Print, in exact form, the lines below from the one containing "Given: Message the KAYAK bot" through the one containing "You are a computer-use agent. 689x329 pixels.", and omit all others.
=== Material to process ===
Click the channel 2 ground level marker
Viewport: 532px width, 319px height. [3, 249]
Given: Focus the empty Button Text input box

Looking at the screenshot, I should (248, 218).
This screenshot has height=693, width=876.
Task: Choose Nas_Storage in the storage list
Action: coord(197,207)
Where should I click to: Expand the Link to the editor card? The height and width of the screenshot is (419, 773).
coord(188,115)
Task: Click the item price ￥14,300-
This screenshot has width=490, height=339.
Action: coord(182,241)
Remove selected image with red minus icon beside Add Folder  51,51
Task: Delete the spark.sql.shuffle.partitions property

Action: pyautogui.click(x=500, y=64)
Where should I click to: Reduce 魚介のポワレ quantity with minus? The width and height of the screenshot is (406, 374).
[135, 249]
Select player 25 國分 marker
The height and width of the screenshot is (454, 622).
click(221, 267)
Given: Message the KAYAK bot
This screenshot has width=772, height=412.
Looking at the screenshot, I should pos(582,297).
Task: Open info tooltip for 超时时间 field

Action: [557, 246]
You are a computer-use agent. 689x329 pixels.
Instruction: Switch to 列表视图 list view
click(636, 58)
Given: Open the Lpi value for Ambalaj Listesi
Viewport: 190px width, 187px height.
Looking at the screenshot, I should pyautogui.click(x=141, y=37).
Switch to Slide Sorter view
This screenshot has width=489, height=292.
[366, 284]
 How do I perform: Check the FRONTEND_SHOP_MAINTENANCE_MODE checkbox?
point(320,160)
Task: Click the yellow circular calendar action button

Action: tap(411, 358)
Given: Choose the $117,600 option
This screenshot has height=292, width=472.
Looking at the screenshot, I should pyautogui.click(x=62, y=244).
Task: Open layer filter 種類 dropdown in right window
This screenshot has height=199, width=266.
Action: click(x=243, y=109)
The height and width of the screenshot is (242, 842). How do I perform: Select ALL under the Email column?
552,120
===
# Problem solution
Given: Message the KAYAK bot
This screenshot has width=772, height=412.
Looking at the screenshot, I should pos(582,297).
Task: Open info tooltip for 超时时间 field

Action: [557, 246]
You are a computer-use agent. 689x329 pixels.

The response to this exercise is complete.